INPUT DATA:
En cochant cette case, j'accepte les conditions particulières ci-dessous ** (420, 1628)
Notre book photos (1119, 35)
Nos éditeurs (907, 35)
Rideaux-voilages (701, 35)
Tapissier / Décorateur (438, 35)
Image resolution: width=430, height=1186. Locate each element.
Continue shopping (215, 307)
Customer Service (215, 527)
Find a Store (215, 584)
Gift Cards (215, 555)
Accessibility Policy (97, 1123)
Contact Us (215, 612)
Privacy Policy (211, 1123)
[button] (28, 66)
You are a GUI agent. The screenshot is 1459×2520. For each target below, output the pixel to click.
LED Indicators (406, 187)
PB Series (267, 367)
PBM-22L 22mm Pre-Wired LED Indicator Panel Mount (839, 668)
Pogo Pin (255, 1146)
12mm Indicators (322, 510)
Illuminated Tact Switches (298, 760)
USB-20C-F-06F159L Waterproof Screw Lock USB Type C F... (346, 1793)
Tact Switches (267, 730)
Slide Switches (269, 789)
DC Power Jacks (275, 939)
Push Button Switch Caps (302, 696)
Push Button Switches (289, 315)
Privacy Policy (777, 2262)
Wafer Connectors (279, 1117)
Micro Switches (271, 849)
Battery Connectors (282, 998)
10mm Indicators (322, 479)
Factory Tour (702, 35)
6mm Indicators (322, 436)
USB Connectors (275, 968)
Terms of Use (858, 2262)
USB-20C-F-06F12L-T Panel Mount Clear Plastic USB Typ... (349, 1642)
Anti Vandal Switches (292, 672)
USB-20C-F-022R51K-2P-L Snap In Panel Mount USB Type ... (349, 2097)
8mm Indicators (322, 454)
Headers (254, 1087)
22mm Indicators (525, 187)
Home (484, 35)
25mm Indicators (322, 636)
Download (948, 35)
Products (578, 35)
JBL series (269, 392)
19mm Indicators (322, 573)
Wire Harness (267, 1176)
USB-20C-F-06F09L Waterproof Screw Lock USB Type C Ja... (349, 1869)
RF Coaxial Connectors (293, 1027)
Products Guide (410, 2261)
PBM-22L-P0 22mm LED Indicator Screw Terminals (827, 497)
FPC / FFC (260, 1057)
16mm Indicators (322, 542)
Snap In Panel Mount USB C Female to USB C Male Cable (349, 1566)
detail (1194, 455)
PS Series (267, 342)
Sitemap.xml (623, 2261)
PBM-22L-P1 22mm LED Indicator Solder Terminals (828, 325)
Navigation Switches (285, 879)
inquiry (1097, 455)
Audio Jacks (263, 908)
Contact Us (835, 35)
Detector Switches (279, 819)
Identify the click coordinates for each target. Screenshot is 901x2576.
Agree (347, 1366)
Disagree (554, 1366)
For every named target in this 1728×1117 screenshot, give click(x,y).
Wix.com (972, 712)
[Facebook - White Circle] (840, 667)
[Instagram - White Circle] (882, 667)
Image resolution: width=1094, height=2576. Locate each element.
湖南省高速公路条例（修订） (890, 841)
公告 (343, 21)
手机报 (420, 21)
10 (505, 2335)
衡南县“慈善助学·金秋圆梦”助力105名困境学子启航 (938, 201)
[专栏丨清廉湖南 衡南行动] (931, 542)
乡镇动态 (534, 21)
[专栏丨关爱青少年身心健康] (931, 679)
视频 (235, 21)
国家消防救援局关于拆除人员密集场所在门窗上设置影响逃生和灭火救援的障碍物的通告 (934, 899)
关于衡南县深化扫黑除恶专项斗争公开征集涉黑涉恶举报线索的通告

WHAT IS REQUIRED: Repeat the material exactly, please, so that each line matches its source.

ANSWER SPACE:
En cochant cette case, j'accepte les conditions particulières ci-dessous ** (420, 1628)
Notre book photos (1119, 35)
Nos éditeurs (907, 35)
Rideaux-voilages (701, 35)
Tapissier / Décorateur (438, 35)
Image resolution: width=430, height=1186. Locate each element.
Continue shopping (215, 307)
Customer Service (215, 527)
Find a Store (215, 584)
Gift Cards (215, 555)
Accessibility Policy (97, 1123)
Contact Us (215, 612)
Privacy Policy (211, 1123)
[button] (28, 66)
You are a GUI agent. The screenshot is 1459×2520. For each target below, output the pixel to click.
LED Indicators (406, 187)
PB Series (267, 367)
PBM-22L 22mm Pre-Wired LED Indicator Panel Mount (839, 668)
Pogo Pin (255, 1146)
12mm Indicators (322, 510)
Illuminated Tact Switches (298, 760)
USB-20C-F-06F159L Waterproof Screw Lock USB Type C F... (346, 1793)
Tact Switches (267, 730)
Slide Switches (269, 789)
DC Power Jacks (275, 939)
Push Button Switch Caps (302, 696)
Push Button Switches (289, 315)
Privacy Policy (777, 2262)
Wafer Connectors (279, 1117)
Micro Switches (271, 849)
Battery Connectors (282, 998)
10mm Indicators (322, 479)
Factory Tour (702, 35)
6mm Indicators (322, 436)
USB Connectors (275, 968)
Terms of Use (858, 2262)
USB-20C-F-06F12L-T Panel Mount Clear Plastic USB Typ... (349, 1642)
Anti Vandal Switches (292, 672)
USB-20C-F-022R51K-2P-L Snap In Panel Mount USB Type ... (349, 2097)
8mm Indicators (322, 454)
Headers (254, 1087)
22mm Indicators (525, 187)
Home (484, 35)
25mm Indicators (322, 636)
Download (948, 35)
Products (578, 35)
JBL series (269, 392)
19mm Indicators (322, 573)
Wire Harness (267, 1176)
USB-20C-F-06F09L Waterproof Screw Lock USB Type C Ja... (349, 1869)
RF Coaxial Connectors (293, 1027)
Products Guide (410, 2261)
PBM-22L-P0 22mm LED Indicator Screw Terminals (827, 497)
FPC / FFC (260, 1057)
16mm Indicators (322, 542)
Snap In Panel Mount USB C Female to USB C Male Cable (349, 1566)
detail (1194, 455)
PS Series (267, 342)
Sitemap.xml (623, 2261)
PBM-22L-P1 22mm LED Indicator Solder Terminals (828, 325)
Navigation Switches (285, 879)
inquiry (1097, 455)
Audio Jacks (263, 908)
Contact Us (835, 35)
Detector Switches (279, 819)
Identify the click coordinates for each target. Screenshot is 901x2576.
Agree (347, 1366)
Disagree (554, 1366)
For every named target in this 1728×1117 screenshot, give click(x,y).
Wix.com (972, 712)
[Facebook - White Circle] (840, 667)
[Instagram - White Circle] (882, 667)
Image resolution: width=1094, height=2576. Locate each element.
湖南省高速公路条例（修订） (890, 841)
公告 (343, 21)
手机报 (420, 21)
10 (505, 2335)
衡南县“慈善助学·金秋圆梦”助力105名困境学子启航 (938, 201)
[专栏丨清廉湖南 衡南行动] (931, 542)
乡镇动态 (534, 21)
[专栏丨关爱青少年身心健康] (931, 679)
视频 (235, 21)
国家消防救援局关于拆除人员密集场所在门窗上设置影响逃生和灭火救援的障碍物的通告 (934, 899)
关于衡南县深化扫黑除恶专项斗争公开征集涉黑涉恶举报线索的通告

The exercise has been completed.